Monday, February 14, 2011

Grave Revenge

I lingered round them, under that benign sky; watched the moths fluttering among the heath, and hare-bells; listened to the soft wind breathing through the grass, and wondered how anyone could ever imagine unquiet slumbers for the sleepers in that quiet earth.  pg. 288

I absolutely love the illusion this last paragraph creates.  A whole new existence under the coffins where the three spirits of Catherine, Linton, and Heathcliff, are still at war with one another.  Their passion so ultimate and unceasing to continue into eternity.  Will this love triangle never end?  Does Catherine's spirit still hold on to the words she spoke to Nelly Dean when she was alive; I am Heathcliff?  Is Heathcliff finally satisfied with his revenge?  Bronte ends the story leaving me with the feeling that it is not over, and perhaps, never will be. Death is unable to put these three to rest.  

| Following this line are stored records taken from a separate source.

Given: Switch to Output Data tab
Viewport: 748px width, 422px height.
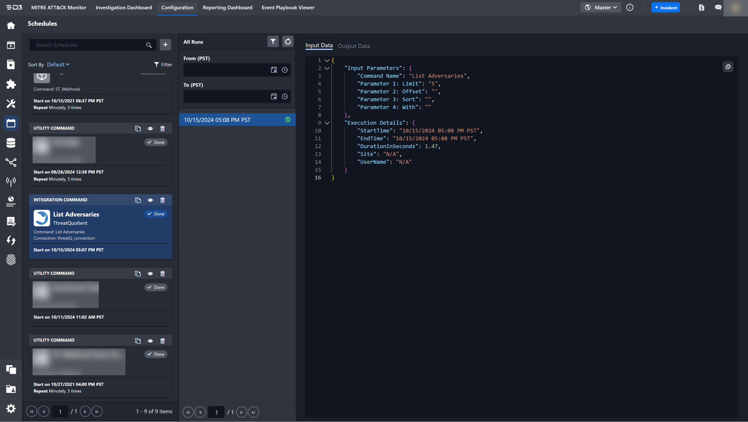Looking at the screenshot, I should (x=354, y=46).
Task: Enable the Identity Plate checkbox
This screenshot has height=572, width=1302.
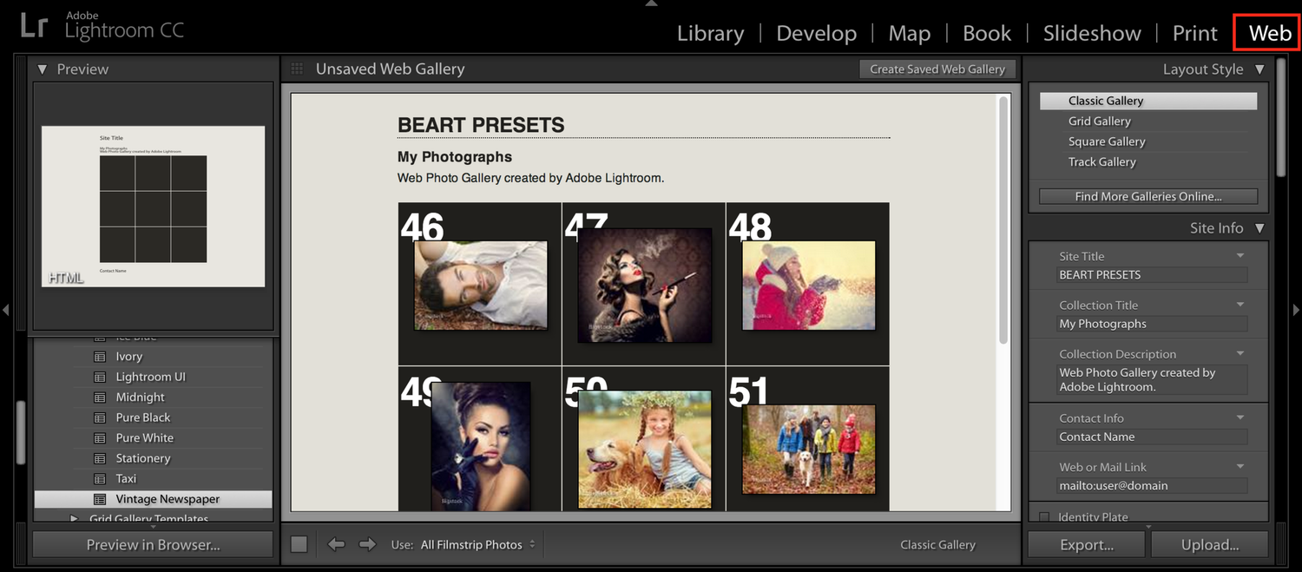Action: click(x=1044, y=516)
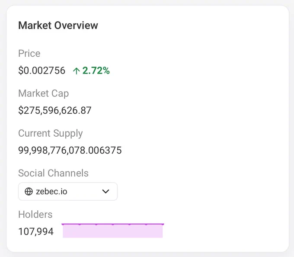Click the purple Holders sparkline chart
This screenshot has height=257, width=294.
(113, 231)
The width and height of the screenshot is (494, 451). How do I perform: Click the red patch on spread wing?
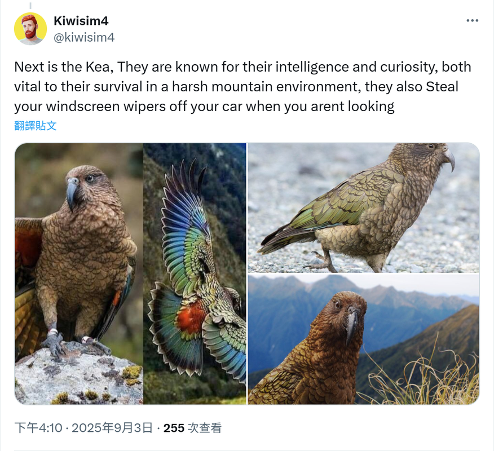pos(191,317)

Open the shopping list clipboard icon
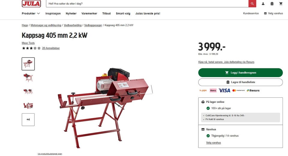[272, 4]
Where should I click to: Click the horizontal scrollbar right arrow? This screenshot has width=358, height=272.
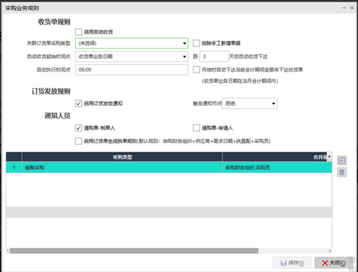330,251
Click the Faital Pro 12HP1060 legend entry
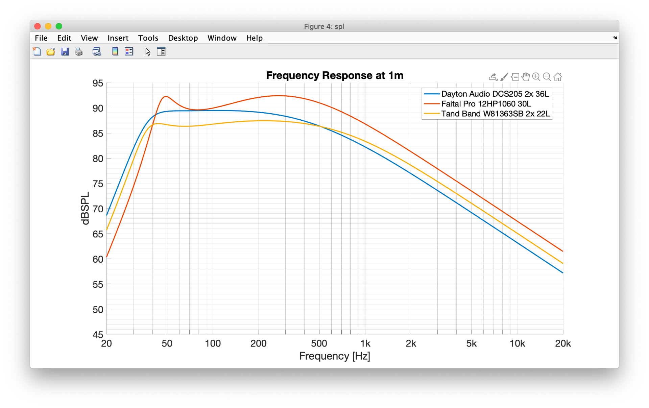The width and height of the screenshot is (649, 408). click(x=486, y=104)
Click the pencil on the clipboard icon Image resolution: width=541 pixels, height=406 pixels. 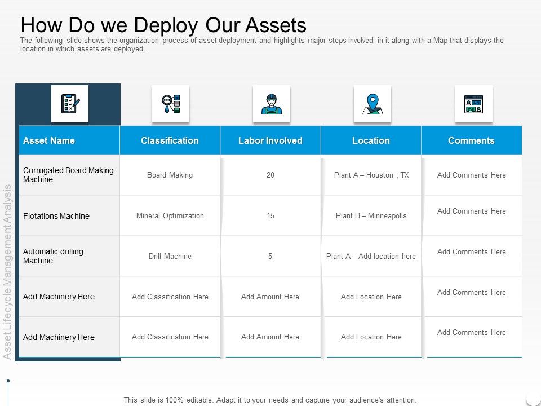click(77, 103)
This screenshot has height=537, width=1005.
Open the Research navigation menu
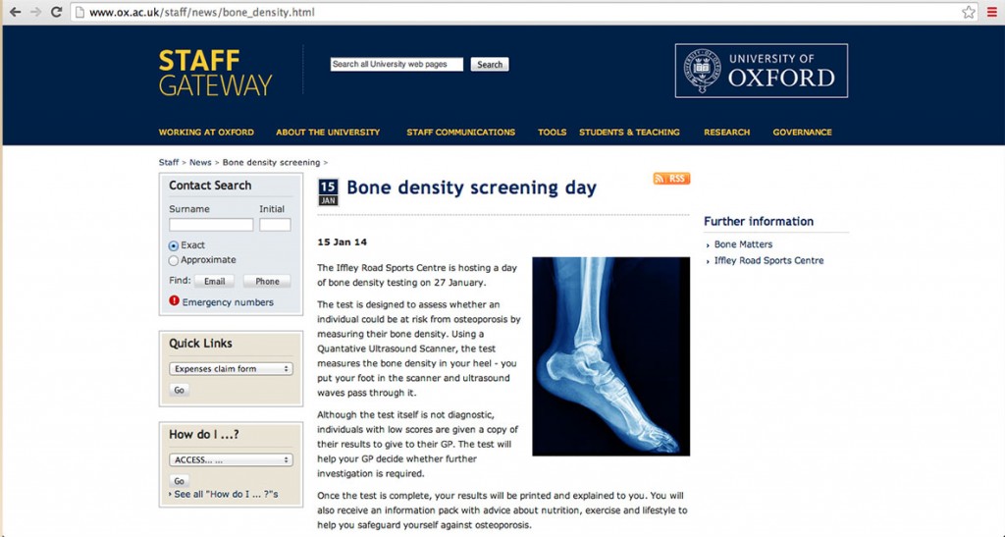726,133
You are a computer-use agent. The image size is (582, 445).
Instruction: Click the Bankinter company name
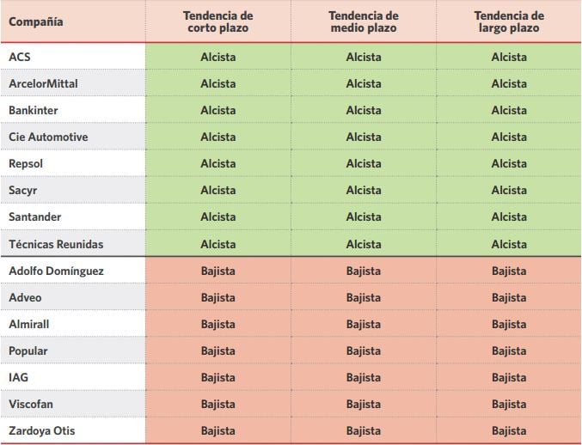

Forever their spirits will roam the earth searching for the peace needed to move on.  Heathcliff would not allow himself to die straight after Catherine because he first needed to exact his revenge.  That revenge kept him alive for 18 years, therefore, did he not want revenge against life, also?  How far did this revenge go?  I would have thought that once his revenge was fulfilled and he could join Catherine in the earth, then certainly all would be well.  However, Bronte specifically states, unquiet slumbers for the sleepers.  How ironic when I would imagine a final happiness, their spirits dancing, and singing, would have been the end of a tortured existence.  

4 comments:

  1. This is one of the few parts of the book that actually stuck out to me. It reminds me of the old Chinese proverb: before setting out for revenge, you first dig two graves.

    ReplyDelete
  2. Hey Kathleen,
    I like your perspective of the ending of the novel thinking of the love triangle's spirits ultimately happy. However, I could not picture such an ending. After finishing the novel, I could not think of anything else but the spirits of Heathcliff and those he affected still tortured, stuck in a limbo on Earth still searching for answers and their way back home in the moors. Perhaps I just have a more morbid outlook on things for some reason, but it was refreshing to read an optimist's view on the ultimate destiny for these spirits.

    ReplyDelete
  3. Hello everyone. I don't usually intervene but every once in a while I wade in on issues of fact or literal interpretation. Bronte does not specify "unquiet slumbers"; quite the reverse in fact. Lockwood wonders how anyone could imagine that the dead in that graveyard were not at peace--a kind of double negative suggesting that in fact peace was all around him.

    ReplyDelete
  4. When I read that passage from the novel, I wondered if it meant that Heathcliff and Catherine had wound up in heaven after all. Even Catherine said she wasn't sure if she could ever be admitted, and based on Heathcliff's treachery, there was little chance of him going either.

    Their shared devotion may have had the power to replace God with each other, vowing to spend an eternity together. Either way, as they reunite beneath the earth, there has to be some sort of satisfaction because the turmoil of their lives has ended. They is no longer a need to be "unquiet."